Alternatif rute yang jauh adalah mulai dari depan gedung menuju ke arah sebaliknya yaitu ke arah Tanjung Priok.
Agar bisa menjalani rute pendek yang diinginkan, terpaksa harus  menyeberang terlebih dahulu lewat jembatan penyeberangan menuju halte di seberang jalan.
Setelah sampai di halte seberang jalan, tanpa menunggu terlalu lama kemudian datang bus Trans Jakarta warna oranye mendekati. Ternyata bus nya kosong, penulis satu-satunya penumpang pagi itu dan mulai menaiki bus kira-kira jam 8.30 WIB.
Ketika mau naik dan berusaha untuk men-tap kartu elektronik, si petugas menjawabnya dengan senyum dan berkata, silakan cari tempat duduk Pak. Penulis menurut dan akhirnya duduk di tempat duduk yang strategis untuk melihat pemandangan dan menikmati Jakarta tanpa harus men-tap kartu elektronik sebagaimana seharusnya.
Perjalanan Gratis  Wisata Dimulai
Bus terasa nyaman, adem dan wangi karena menggunakan pendingin ruangan (air condition) dan mungkin juga menggunakan wewangian ruangan.Â
Persis diatas didepan tempat duduk yang penulis tempati ada televisi menayangkan iklan sekaligus memberikan informasi kepada penumpang tentang posisi bus sedang berada di halte mana.
Setelah beberapa saat mobil bergerak, langsung terperangkap kemacetan Jakarta. Memang pada jam-jam begini seperti biasa masyarakat Jakarta sedang bergegas menuju tempat kerja secara serentak.

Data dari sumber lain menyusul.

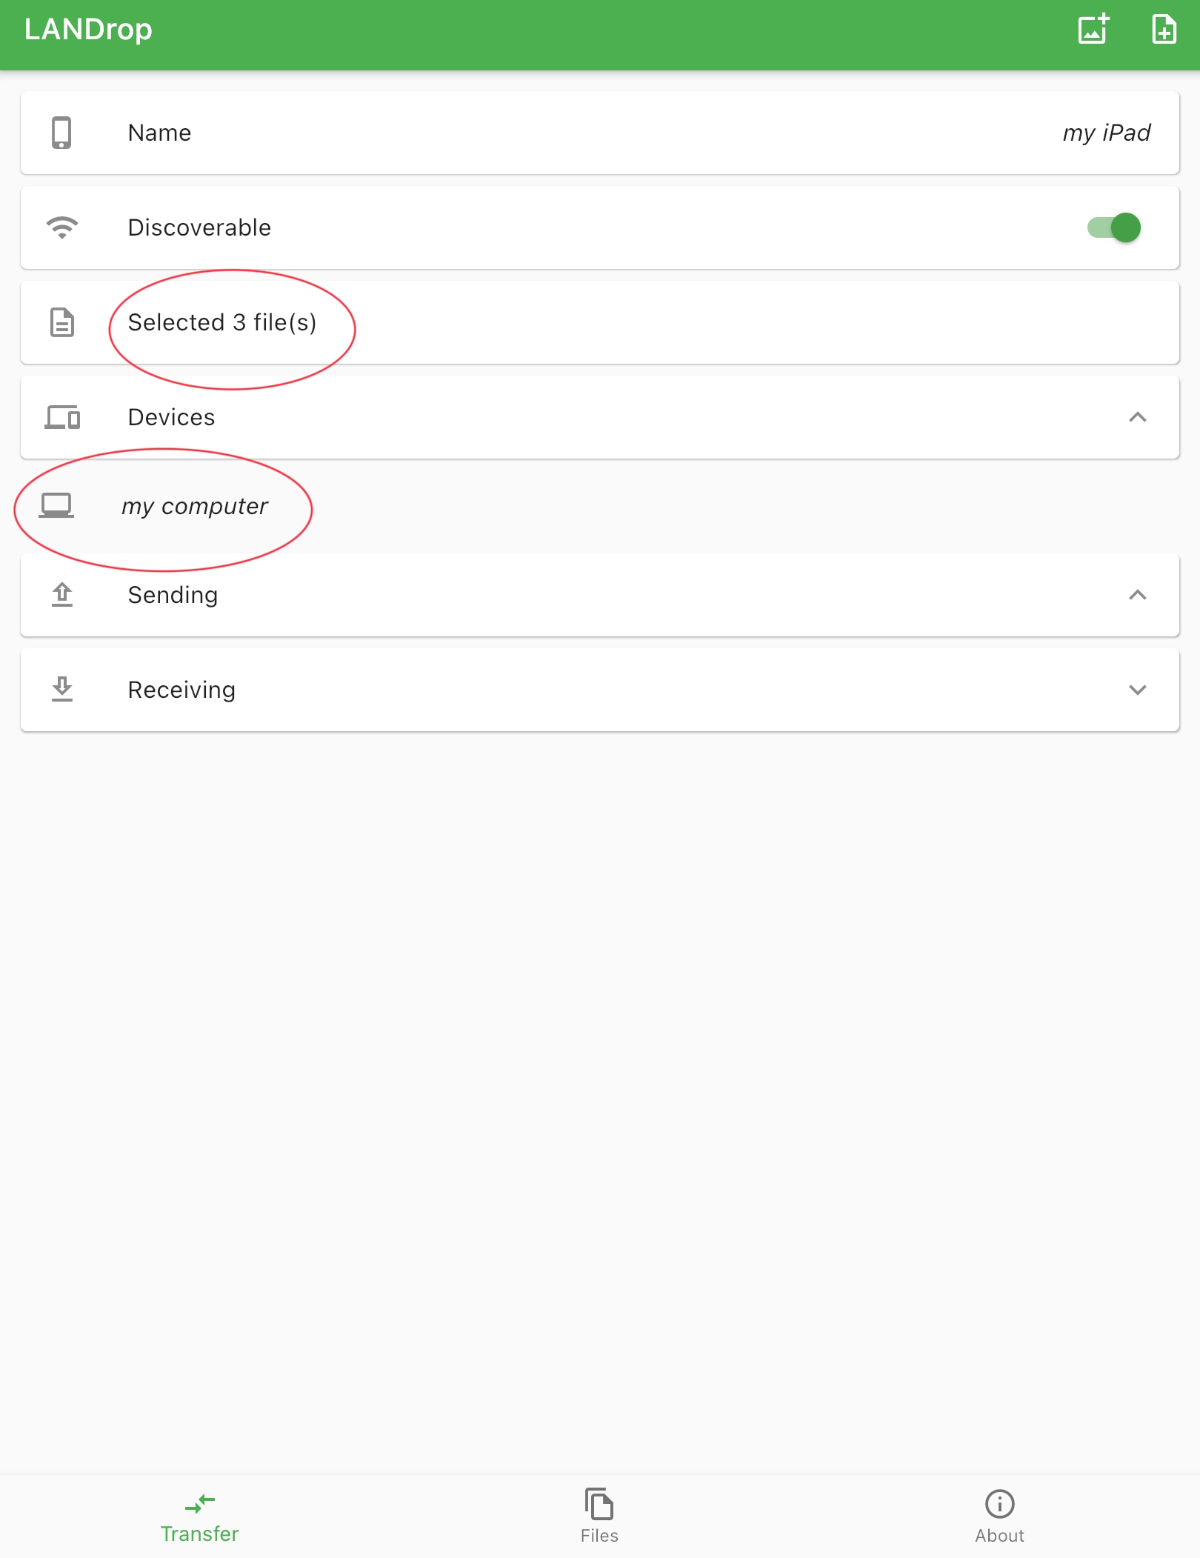Click the upload icon beside Sending

(62, 595)
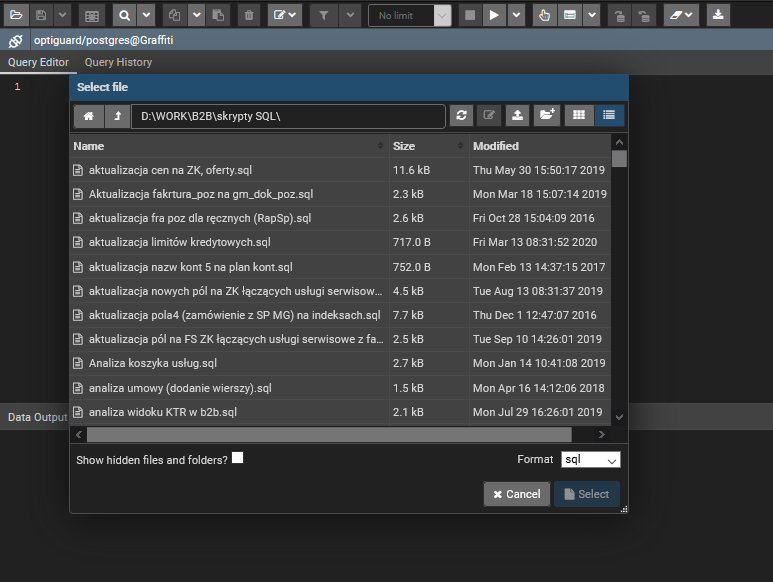Click the upload file icon
This screenshot has width=773, height=582.
pyautogui.click(x=517, y=116)
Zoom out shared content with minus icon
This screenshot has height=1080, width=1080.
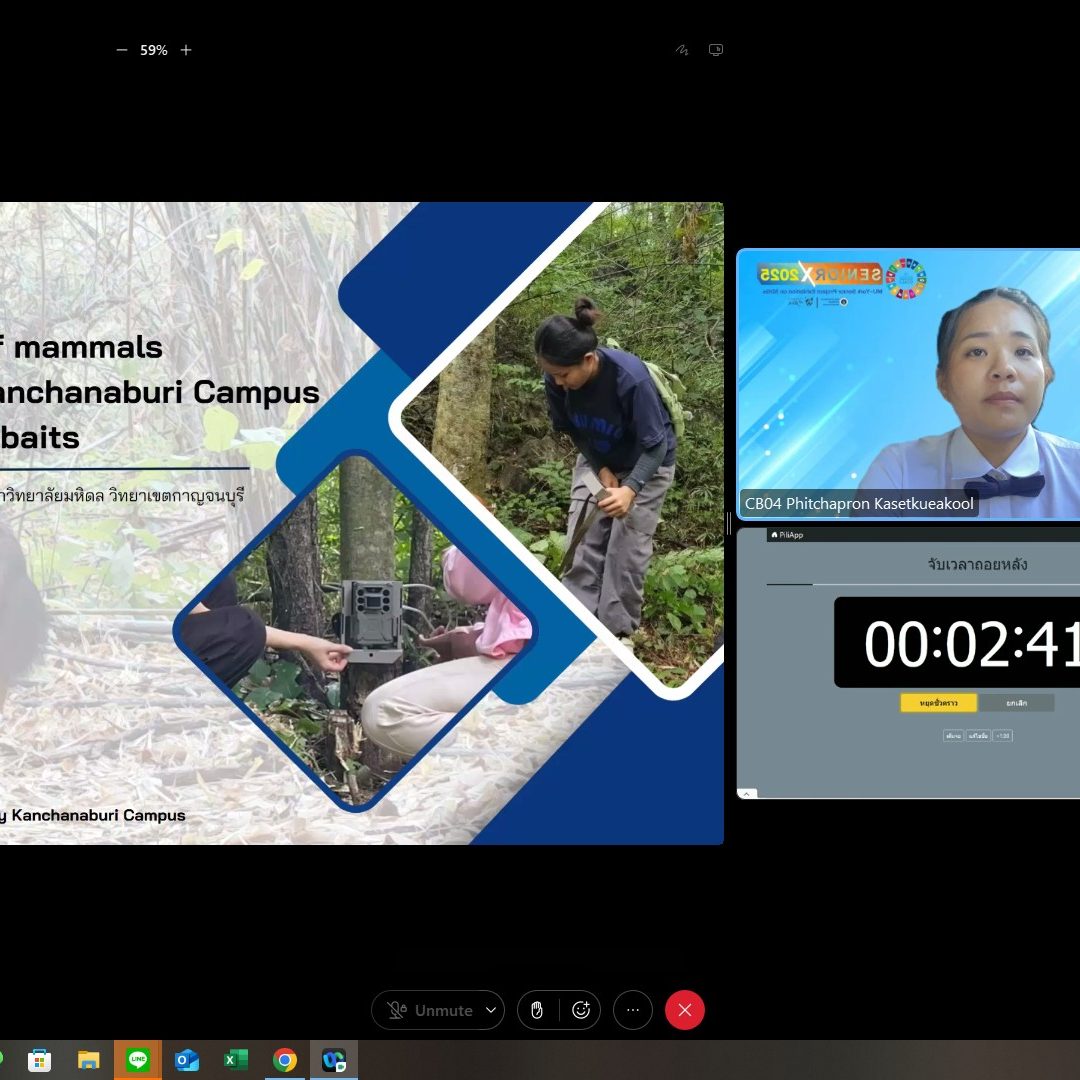click(122, 50)
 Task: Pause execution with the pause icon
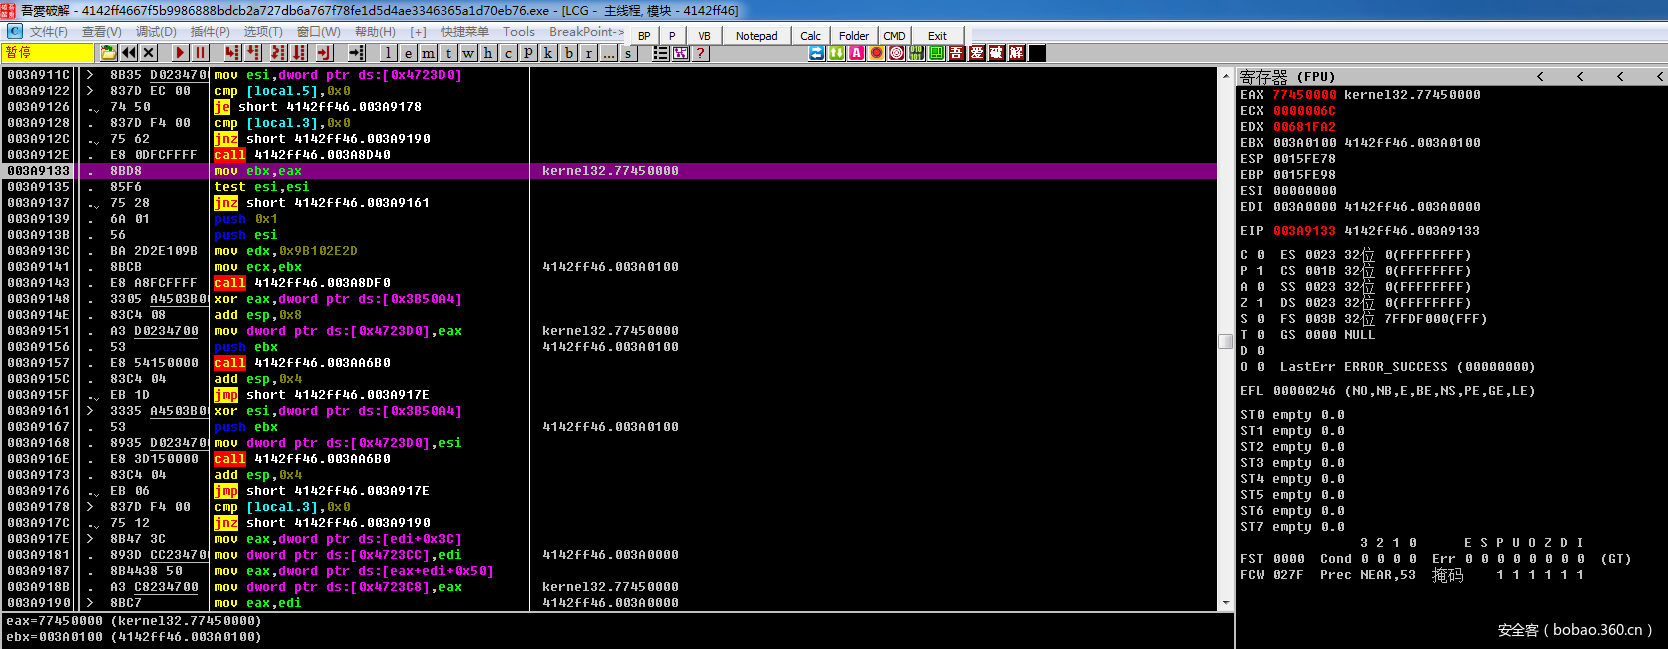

Bus bergerak sedikit demi sedikit mengarungi kemacetan menuju halte Cawang UKI. Bus Trans Jakarta yang penulis tumpangi tidak berjalan di tempat khusus busway, tapi di jalan raya biasa bersama-sama dengan pengguna jalan lainnya, tapi penulis sangat menikmati, karena niatnya memang ingin melihat-lihat dan menikmati perjalanan, makin pelan malah makin bagus.
Bus Trans Jakarta yang penulis naiki bukanlah Bus TransJakarta Reguler. Kalau Bus Trans Jakarta Reguler setiap penumpang akan dikenai biaya antara Rp 2.000,- (dua ribu rupiah) dan Rp 3.500 (tiga ribu lima ratus rupiah) tergantung pagi atau siang, malam.
Halte yang digunakanpun bukan halte bus TransJakarta pada umumnya yang biasanya terletak di tengah-tengah jalan dan harus menggunakan kartu elektronik untuk mengaksesnya, tapi haltenya dipinggir jalan, terbuka dan tidak steril dari orang-orang yang tidak berkepentingan.Â
Begitu juga konstruksi bus untuk akses masuk penumpang lebih rendah dibandingkan dengan Trans Jakarta Reguler yang lebih tinggi, disesuaikan dengan tinggi halte.